7 Mart 2007

Pınar - Joseph Kanada'da

Cumartesi günü annemlerden, pazartesi günü doğrudan ablamdan aldığımız güzel haber neydi?

Syracuse'de doktorasını tamamlayan ablam, Kanada'nın Alberta eyaletindeki Edmonton (veya buraya tık) şehrinde bulunan University of Alberta'ya kabul edilmiş! Kabul aldığı diğer üniversiteler arasında en iyisi olması sebebiyle, bu zaten başlı başına bir sevinç efendime söyleyeyim, bir mutluluk kaynağı!

Ve işte o mutluluğun kaymağı: Joseph da aynı üniversiteden kabul aldı! Geçen sene mayıs ayında nişanlanan çiftimiz, doktoralarının biteceği belli olanda, üniversitelerde iş arama derdindeydi. Ama asıl dertleri, en az iki sene ayrı kalacak olmalarıydı. Sordukları tüm tecrübeli şahsiyetler en az iki sene ayrı, ve hatta birbirlerinden çok uzakta yaşama fikrine alışmaları gerektiğini söylemişlerdi. Zaten tercihleri doğrultusunda, başvurdukları üniversiteler çakışmıyordu. İkisine de sıkıntı basmıştı.

O görüşme senin, bu görüşme benim derken, vakitlerinin çoğu kuş misali göklerde geçiren ikili (buradan ablamın uçak seferleri görülebilir), bu kez bekleme evresine girdiler. Yavaş yavaş haberler gelmeye başlamıştı. Red cevaplarını reddedip, kabullare göre 'nasıl en yakında olabiliriz' hesabı yapıyorlardı. En iyi olasılık, arabayla dört saat mesafelerde bulunan iki şehirdeydi!

-.-.-

§ Yapılacak görev
Pınar ile Joseph'in Kanada haberini anlatan yazıdaki "Sordukları tüm tecrübeli şahsiyetler en az iki sene ayrı, ve hatta birbirlerinden çok uzakta yaşama fikrine alışmaları gerektiğini söylemişlerdi." cümlesini İngilizceye çevirin.

-.-.-

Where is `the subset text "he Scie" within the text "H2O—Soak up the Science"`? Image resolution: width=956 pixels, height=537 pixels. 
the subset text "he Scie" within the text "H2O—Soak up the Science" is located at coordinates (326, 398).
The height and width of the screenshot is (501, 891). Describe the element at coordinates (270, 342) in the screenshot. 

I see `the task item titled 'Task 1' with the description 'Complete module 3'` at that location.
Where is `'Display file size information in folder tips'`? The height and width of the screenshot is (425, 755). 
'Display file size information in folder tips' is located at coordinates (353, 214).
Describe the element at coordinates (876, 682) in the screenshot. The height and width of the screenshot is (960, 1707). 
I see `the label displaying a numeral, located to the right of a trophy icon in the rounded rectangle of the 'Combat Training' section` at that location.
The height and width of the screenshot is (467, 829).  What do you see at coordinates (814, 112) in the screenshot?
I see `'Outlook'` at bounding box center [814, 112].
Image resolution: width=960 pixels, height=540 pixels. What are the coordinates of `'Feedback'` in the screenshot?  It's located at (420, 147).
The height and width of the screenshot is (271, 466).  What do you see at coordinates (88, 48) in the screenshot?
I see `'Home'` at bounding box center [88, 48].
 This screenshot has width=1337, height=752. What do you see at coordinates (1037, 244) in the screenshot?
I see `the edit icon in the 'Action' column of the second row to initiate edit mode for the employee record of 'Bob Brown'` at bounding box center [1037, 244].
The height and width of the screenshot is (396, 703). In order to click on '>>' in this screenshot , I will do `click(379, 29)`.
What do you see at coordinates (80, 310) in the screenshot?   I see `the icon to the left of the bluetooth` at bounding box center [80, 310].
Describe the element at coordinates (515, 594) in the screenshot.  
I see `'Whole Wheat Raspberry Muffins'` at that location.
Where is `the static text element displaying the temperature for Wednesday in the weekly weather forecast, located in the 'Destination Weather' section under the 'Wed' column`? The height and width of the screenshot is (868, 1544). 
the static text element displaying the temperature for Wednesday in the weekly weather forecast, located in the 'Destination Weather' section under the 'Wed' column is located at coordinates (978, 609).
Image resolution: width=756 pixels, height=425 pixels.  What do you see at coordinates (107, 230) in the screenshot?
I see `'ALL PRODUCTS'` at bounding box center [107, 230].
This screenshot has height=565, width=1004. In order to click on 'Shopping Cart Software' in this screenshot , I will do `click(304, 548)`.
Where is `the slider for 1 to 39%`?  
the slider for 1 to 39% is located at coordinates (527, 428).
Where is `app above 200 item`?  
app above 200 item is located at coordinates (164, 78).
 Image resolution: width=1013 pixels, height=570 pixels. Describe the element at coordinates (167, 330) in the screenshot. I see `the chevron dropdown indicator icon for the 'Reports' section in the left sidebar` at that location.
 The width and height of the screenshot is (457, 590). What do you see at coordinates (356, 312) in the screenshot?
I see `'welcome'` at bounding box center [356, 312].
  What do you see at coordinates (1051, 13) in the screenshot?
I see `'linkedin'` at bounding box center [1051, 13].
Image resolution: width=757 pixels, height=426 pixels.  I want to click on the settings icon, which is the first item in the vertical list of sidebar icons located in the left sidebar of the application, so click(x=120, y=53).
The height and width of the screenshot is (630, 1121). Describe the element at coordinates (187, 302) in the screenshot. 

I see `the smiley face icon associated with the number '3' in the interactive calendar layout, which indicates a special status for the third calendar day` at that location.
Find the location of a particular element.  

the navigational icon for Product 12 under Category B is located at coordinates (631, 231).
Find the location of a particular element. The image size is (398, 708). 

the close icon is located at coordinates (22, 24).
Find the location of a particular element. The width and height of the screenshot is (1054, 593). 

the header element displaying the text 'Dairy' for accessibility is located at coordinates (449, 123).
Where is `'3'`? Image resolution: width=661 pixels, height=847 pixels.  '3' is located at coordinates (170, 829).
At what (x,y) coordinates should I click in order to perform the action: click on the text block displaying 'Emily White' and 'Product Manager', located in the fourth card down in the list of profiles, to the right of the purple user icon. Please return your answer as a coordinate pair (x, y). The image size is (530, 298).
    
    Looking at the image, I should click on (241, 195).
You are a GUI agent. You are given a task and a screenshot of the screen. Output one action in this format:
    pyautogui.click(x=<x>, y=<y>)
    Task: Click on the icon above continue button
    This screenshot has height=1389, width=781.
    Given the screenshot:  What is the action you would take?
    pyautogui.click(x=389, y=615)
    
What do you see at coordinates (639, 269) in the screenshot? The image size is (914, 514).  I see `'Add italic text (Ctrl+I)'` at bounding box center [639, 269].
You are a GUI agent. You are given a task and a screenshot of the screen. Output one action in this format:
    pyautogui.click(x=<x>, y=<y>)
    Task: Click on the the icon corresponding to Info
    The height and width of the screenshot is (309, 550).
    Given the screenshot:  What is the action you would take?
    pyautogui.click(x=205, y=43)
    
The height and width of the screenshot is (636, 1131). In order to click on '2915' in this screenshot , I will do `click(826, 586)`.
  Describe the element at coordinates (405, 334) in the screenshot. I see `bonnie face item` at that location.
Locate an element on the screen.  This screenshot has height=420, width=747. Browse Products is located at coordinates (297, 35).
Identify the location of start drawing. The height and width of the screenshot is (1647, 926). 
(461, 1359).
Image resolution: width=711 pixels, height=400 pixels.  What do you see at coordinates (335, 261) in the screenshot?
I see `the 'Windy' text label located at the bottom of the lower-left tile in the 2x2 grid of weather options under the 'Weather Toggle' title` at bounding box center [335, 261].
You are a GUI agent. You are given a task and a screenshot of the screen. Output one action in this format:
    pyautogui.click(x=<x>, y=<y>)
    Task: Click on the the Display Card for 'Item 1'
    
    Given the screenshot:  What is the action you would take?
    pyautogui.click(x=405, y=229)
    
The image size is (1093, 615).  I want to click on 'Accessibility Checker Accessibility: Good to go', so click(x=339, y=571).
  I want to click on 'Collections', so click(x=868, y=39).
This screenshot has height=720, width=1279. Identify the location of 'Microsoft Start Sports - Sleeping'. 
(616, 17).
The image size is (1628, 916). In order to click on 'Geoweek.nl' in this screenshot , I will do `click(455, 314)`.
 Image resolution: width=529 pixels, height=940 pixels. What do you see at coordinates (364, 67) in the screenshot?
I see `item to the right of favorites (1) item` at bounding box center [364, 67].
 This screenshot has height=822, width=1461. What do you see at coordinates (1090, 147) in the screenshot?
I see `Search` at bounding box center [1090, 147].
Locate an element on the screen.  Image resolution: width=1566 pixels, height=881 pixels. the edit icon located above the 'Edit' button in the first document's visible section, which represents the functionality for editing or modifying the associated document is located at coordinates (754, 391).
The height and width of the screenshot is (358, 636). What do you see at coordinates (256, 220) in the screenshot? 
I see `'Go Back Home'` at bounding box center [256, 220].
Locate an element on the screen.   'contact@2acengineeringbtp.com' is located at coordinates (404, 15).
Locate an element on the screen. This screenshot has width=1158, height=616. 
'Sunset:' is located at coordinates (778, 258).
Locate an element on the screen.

-.-.-

§ Sorunun çözümü
All the experienced people they asked had told them that they would have to get used to the idea of living apart for at least two years, and even very far from each other.